His departure means the field is now wide open for another candidate to emerge before polling day on October 27. It also strengthens the chances of Fine Gael's Gay Mitchell and Labour's Michael D Higgins, both of whom had been trailing him in the opinion polls.
Mr Norris broke his silence yesterday to condemn Nawi's "disgraceful behaviour" and apologise to his supporters for forgetting to tell them about his letters seeking clemency.
"In one sense, he was the love of my life. And you don't stop loving someone, whatever their flaws and faults were," he said.
Mr Norris (67) announced the end of his campaign outside his Georgian home in North Great George's Street, Dublin, after admitting that he had given the impression of not showing enough compassion for Nawi's young victim.
"It is very sad that in trying to help a person I loved dearly I made a human error," he said.
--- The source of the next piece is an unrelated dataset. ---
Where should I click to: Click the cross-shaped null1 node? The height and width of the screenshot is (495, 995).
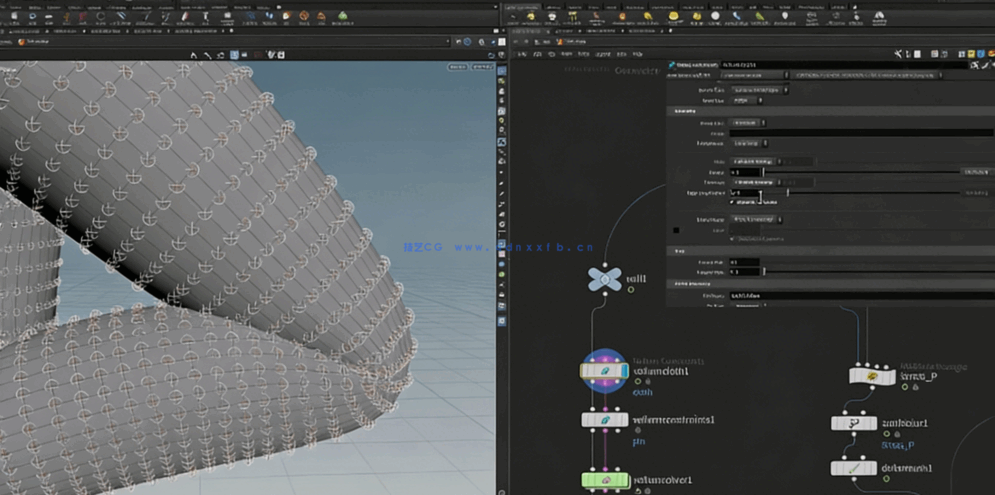tap(604, 279)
Speaking from his residence in Jerusalem last night, Mr Nawi declined to comment on Senator Norris's resignation.
He said: "Thank you no, I am not prepared to (speak)" before hanging up.
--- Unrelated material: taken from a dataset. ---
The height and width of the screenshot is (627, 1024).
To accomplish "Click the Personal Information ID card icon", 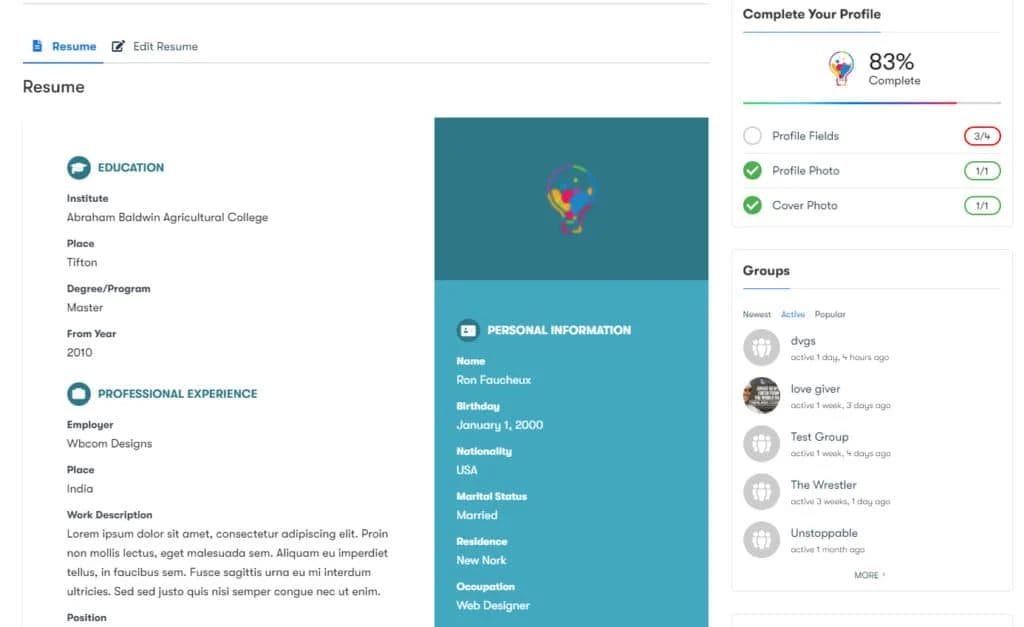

Mr Norris did not blame members of his campaign team for quitting in protest at his failure to alert them to the existence of the letter.
He also said he was not angry with the three Independent TDs who withdrew their support -- and therefore doomed his bid to get the 20 Oireachtas signatures he needed to get into the race.
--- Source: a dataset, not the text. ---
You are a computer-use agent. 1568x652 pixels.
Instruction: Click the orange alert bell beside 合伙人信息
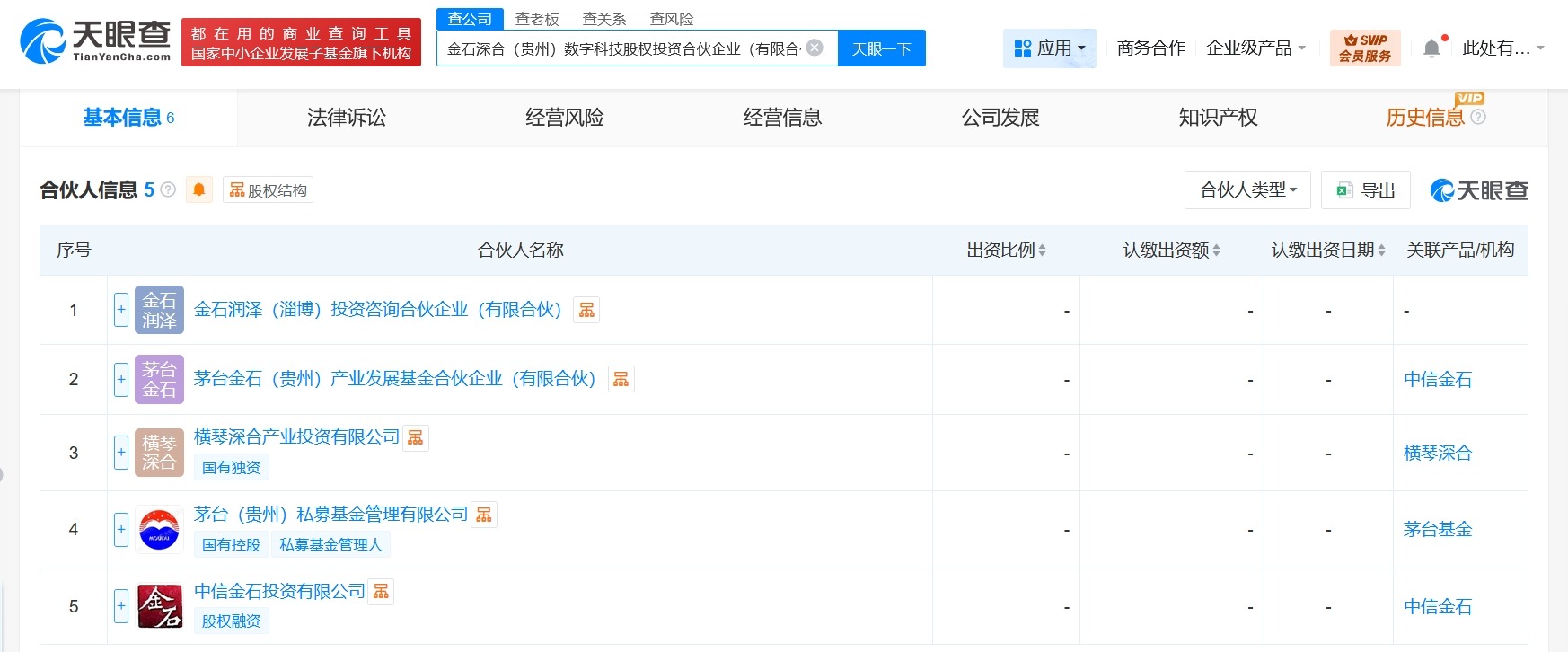(x=199, y=189)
The technical group of Independent TDs is now searching for a new candidate. Independent Dublin North Central TD Finian McGrath said they had "four or five names" in mind.
"Attempts are being made to find a strong credible Independent candidate to carry the Independent banner," he said.
There was no comment yesterday from Mr Mitchell's camp but Mr Norris attracted praise from Labour candidate Michael D Higgins for the "grace" of his statement and for his long-standing record on human rights issues. Mr Higgins also said he hoped there would now be a concentration on the "core issues" and the "values" needed for the Presidency.
Independent candidate Sean Gallagher, who has secured the backing of five councils to enter the race, said it had been a difficult day for Mr Norris.
"On a personal and a human level, I feel for him, his friends and supporters," he said.
It emerged yesterday that Mr Norris made no effort to seek fresh support from other members of the Oireachtas before he bowed out of the race. His campaign team, which had been rocked by resignations of key personnel, did not contact Sinn Fein, Fianna Fail or the Socialist Party in recent days.
Socialist Party TDs Joe Higgins and Clare Daly were both prepared to support his nomination -- but Mr Norris admitted yesterday that support was beginning to drain away in the wake of the Nawi letter controversy.
"There were so many lurid headlines, I think that would make it difficult for me to unite the people behind me," he told Today FM.
Mr Norris said he was going to continue on as a senator -- and said he would be 71 if the Seanad served its full term.
Meanwhile, Fianna Fail's only comment on the Presidency yesterday was that its decision on whether or not to run a candidate would be made in "early September".
A Sinn Fein spokesman said the party was still considering all options, including the possibility of running its own candidate.